The satellite S travels around the Earth in a circular path with a constant speed of 20 Mm/h. If the acceleration is 2.5m/s², determine the altitude h. Assume the Earth's diameter to be 12 713 km.

Homework Equations

$$a_{n}= \frac{v^{2}}{\rho}$$

The Attempt at a Solution

I thought that $$a_{t}= 0$$ because speed is constant and $$a_{n}= 20 Mm/h$$ and I just solved the above equation for $$\rho$$ but that came out to a negative number so that's not right.

 

[Andrew Mason]

Homework Statement

The satellite S travels around the Earth in a circular path with a constant speed of 20 Mm/h. If the acceleration is 2.5m/s², determine the altitude h. Assume the Earth's diameter to be 12 713 km.

Homework Equations

$$a_{n}= \frac{v^{2}}{\rho}$$

The Attempt at a Solution

I thought that $$a_{t}= 0$$ because speed is constant and $$a_{n}= 20 Mm/h$$ and I just solved the above equation for $$\rho$$ but that came out to a negative number so that's not right.
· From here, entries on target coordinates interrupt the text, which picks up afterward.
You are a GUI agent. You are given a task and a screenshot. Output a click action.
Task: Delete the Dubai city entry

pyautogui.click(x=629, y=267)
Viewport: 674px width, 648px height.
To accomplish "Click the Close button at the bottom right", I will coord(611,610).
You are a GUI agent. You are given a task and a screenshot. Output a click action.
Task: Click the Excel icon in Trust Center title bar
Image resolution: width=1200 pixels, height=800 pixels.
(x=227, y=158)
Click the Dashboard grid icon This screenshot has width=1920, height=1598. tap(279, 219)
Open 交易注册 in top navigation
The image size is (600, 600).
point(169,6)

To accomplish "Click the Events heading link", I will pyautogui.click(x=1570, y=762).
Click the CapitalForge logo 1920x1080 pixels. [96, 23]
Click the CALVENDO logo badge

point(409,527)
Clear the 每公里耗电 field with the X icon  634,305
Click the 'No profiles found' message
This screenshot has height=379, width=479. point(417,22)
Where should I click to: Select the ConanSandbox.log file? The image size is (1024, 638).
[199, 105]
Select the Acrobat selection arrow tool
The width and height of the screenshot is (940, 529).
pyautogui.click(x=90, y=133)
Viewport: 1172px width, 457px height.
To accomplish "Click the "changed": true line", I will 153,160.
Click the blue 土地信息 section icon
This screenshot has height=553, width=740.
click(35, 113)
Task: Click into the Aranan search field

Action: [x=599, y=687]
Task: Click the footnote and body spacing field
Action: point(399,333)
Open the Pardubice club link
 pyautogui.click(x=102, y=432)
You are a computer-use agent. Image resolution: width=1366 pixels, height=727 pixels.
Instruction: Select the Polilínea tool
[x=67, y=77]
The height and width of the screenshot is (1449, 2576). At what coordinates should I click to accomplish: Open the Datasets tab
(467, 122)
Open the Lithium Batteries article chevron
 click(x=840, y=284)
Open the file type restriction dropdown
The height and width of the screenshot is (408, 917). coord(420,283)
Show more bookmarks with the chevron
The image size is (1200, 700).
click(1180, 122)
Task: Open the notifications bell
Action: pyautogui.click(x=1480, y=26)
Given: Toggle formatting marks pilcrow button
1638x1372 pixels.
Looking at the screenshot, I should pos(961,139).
Why are you using the tangential speed as the acceleration? The acceleration is, as you have stated, $a = v^2/r$. But there is another expression for a as well, since the acceleration is provided by ...? Write the equation for that acceleration. With those two equations you should be able to solve for the two unknowns, a and r.

AM

 

[KillerZ]

Ops that was a typo. I meant $$a_{n}= 2.5 m/s^{2}$$

 

[Andrew Mason]

Ops that was a typo. I meant $$a_{n}= 2.5 m/s^{2}$$

Ok. I misread the question too. You are given the acceleration. What units must v have in your equation $a_n = v^2/r$?

AM

 

[KillerZ]

v should be m/s I think. Which I calculated 20 Mm/h = 5555.556 m/s

 

[Andrew Mason]

v should be m/s I think. Which I calculated 20 Mm/h = 5555.556 m/s

So what is r? How is r related to h?

AM

 

[KillerZ]

I am assuming r would be to the center of the Earth and h is r - the Earth's radius.

 

[KillerZ]

Ok I think I got this:

$$v = 20 Mm/h = 5555.6 m/s$$

$$a_{n} = 2.5 m/s^{2}$$

$$a_{n}= \frac{v^{2}}{\rho}$$

$$\rho= \frac{v^{2}}{a_{n}}$$

$$\rho= \frac{5555.6}{2.5} = 12345679.01 m$$


$$h = \rho - Earth's radius = 12345679.01 - 6356500 = 5989179.01 = 5989.18 km$$

 

[rock.freak667]

that looks better now, I think you were getting a negative number because you were subtracting the diameter instead of the radius.

 

[KillerZ]

Ya that's what I was doing.